▶ _CHALLENGE_:
Report the number of lines in the records below that contain the string "beside", matching case exactly. Give only the number.

▶ _AVAILABLE RECORDS_:
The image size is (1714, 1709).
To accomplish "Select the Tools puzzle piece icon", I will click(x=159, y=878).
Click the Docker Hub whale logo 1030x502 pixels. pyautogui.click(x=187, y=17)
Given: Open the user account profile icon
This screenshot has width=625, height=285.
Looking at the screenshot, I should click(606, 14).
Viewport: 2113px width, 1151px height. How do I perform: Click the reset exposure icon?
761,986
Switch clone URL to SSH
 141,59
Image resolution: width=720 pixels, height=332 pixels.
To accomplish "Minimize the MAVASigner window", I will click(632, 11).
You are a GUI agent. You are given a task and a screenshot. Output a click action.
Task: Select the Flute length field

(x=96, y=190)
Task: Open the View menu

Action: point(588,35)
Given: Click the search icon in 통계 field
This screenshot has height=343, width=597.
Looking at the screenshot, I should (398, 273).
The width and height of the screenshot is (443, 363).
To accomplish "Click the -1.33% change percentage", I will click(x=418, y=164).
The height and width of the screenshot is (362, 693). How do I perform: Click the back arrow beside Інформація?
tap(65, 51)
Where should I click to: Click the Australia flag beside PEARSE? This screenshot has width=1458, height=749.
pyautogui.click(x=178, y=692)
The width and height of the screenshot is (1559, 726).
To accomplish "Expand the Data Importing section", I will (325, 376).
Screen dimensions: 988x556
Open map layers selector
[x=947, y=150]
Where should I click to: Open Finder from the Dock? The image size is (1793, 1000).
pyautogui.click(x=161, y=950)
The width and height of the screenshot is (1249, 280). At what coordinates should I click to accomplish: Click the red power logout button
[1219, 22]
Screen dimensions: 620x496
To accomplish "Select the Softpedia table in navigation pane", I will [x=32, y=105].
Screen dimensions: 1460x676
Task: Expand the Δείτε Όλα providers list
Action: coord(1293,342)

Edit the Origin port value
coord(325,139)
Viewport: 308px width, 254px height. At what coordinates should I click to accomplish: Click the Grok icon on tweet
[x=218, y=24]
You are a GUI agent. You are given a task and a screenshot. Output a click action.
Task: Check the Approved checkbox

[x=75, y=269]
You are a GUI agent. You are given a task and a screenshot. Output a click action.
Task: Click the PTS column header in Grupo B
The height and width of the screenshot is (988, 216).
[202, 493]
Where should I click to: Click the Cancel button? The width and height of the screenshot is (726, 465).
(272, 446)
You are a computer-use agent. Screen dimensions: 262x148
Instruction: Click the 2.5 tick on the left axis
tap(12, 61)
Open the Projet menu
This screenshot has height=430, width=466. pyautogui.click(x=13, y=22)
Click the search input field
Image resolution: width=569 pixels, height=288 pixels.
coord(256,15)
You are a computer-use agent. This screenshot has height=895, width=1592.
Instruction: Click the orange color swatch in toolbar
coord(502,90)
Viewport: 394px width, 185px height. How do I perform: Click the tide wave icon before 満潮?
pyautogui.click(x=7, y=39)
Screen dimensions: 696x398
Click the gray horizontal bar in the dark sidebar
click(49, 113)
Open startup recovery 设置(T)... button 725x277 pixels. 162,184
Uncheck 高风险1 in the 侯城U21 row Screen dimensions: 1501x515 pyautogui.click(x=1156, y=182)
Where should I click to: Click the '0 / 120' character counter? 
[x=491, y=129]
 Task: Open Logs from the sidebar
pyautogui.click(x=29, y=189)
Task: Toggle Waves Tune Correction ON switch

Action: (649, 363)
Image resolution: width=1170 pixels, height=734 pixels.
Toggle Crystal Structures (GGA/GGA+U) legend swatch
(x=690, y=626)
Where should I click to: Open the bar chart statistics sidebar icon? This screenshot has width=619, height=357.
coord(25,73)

▶ _RESPONSE_:
2